(Exercise):
Extract each line of the records below that contains the word "info".

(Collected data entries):

········

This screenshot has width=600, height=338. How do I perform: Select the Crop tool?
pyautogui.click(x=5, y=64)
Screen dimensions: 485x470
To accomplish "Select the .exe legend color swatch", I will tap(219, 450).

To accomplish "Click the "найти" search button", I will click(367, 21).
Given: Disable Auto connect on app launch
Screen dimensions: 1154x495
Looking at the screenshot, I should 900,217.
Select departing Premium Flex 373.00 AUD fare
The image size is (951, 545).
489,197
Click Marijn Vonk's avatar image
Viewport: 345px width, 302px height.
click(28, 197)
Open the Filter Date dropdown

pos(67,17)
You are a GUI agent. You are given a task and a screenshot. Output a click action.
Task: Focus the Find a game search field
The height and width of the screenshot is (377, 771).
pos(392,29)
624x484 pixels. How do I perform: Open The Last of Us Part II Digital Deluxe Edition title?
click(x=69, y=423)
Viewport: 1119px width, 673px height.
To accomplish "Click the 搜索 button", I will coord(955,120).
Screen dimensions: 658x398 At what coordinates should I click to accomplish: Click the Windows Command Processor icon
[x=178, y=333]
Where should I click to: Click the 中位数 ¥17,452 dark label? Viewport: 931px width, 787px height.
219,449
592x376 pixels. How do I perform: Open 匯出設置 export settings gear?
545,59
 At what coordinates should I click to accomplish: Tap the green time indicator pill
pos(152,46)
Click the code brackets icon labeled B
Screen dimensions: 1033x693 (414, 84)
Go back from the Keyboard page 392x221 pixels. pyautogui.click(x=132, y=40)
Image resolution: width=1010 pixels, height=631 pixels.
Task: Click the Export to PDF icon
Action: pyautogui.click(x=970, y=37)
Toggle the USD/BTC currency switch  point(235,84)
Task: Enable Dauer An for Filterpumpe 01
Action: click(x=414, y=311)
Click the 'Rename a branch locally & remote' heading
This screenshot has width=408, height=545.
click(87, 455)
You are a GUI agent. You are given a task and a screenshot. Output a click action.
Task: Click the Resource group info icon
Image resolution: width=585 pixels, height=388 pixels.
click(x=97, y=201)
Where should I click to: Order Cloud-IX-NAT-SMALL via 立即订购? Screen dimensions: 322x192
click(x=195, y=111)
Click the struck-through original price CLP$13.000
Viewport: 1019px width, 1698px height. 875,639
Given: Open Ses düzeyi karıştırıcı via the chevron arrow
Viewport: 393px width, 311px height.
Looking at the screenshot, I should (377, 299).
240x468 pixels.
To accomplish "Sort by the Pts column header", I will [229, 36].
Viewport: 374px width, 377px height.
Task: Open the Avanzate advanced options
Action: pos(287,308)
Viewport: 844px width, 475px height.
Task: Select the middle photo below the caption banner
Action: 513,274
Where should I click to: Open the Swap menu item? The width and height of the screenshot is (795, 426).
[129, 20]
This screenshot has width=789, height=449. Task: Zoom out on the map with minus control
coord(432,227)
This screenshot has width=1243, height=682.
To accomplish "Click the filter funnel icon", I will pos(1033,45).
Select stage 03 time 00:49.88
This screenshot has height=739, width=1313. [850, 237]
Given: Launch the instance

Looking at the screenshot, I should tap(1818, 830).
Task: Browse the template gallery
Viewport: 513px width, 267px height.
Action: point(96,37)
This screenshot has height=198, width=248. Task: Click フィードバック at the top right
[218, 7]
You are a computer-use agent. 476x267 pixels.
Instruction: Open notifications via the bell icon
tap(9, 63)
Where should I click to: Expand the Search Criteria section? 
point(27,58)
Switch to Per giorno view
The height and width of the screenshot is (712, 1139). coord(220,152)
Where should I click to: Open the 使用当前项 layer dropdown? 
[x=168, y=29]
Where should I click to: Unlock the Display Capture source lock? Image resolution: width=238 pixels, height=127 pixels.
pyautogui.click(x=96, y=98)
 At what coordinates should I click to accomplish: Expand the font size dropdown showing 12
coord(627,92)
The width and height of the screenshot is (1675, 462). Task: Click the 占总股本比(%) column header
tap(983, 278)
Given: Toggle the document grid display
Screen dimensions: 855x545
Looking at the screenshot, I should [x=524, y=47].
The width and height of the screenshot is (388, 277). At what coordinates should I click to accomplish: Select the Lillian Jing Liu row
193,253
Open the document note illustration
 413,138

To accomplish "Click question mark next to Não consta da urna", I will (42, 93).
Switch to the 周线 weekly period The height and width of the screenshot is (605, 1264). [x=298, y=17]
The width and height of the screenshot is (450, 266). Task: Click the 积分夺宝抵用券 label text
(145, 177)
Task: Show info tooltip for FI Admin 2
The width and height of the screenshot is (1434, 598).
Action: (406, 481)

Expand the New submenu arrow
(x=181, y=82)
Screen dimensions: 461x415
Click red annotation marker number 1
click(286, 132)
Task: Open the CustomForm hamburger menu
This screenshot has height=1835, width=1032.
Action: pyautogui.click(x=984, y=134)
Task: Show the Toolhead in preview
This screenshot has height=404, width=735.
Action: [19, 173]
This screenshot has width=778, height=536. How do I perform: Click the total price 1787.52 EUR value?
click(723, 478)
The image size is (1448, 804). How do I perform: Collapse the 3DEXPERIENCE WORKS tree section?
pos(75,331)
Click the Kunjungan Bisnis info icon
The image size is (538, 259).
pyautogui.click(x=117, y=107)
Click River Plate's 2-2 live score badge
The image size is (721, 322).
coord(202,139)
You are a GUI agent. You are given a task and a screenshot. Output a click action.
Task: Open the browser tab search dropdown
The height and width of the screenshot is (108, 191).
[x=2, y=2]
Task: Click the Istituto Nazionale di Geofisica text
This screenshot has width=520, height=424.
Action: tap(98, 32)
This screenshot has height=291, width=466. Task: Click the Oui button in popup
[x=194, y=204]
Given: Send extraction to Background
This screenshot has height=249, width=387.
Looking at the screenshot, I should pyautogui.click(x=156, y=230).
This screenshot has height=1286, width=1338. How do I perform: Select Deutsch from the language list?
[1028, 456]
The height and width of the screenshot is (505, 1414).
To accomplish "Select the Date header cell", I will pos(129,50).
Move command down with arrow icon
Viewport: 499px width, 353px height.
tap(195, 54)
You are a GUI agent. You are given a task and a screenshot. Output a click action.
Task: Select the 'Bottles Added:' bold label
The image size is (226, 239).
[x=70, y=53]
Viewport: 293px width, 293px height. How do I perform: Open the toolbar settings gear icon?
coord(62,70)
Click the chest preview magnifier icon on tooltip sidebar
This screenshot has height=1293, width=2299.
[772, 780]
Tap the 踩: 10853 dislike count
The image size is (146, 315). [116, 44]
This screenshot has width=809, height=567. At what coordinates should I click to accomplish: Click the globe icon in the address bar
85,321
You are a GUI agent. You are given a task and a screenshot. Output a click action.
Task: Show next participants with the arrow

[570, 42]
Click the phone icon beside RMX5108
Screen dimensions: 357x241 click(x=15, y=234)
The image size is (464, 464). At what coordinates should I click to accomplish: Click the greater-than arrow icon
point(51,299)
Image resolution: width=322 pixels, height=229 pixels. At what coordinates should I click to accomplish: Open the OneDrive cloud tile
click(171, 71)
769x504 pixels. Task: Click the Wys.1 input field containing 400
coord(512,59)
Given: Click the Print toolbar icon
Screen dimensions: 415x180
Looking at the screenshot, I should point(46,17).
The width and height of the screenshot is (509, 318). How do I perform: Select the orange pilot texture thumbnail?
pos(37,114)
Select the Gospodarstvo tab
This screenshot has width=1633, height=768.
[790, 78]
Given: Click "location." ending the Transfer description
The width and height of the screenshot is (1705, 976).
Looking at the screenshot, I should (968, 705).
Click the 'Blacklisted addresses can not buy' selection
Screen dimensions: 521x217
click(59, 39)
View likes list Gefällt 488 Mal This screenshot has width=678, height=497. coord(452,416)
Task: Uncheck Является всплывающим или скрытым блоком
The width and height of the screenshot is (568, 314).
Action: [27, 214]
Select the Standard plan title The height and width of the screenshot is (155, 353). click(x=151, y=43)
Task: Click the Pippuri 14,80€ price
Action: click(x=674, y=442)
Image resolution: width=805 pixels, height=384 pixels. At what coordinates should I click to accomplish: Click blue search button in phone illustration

········

(Answer area):
Task: Click the Resource group info icon
Task: Show info tooltip for FI Admin 2
Click the Kunjungan Bisnis info icon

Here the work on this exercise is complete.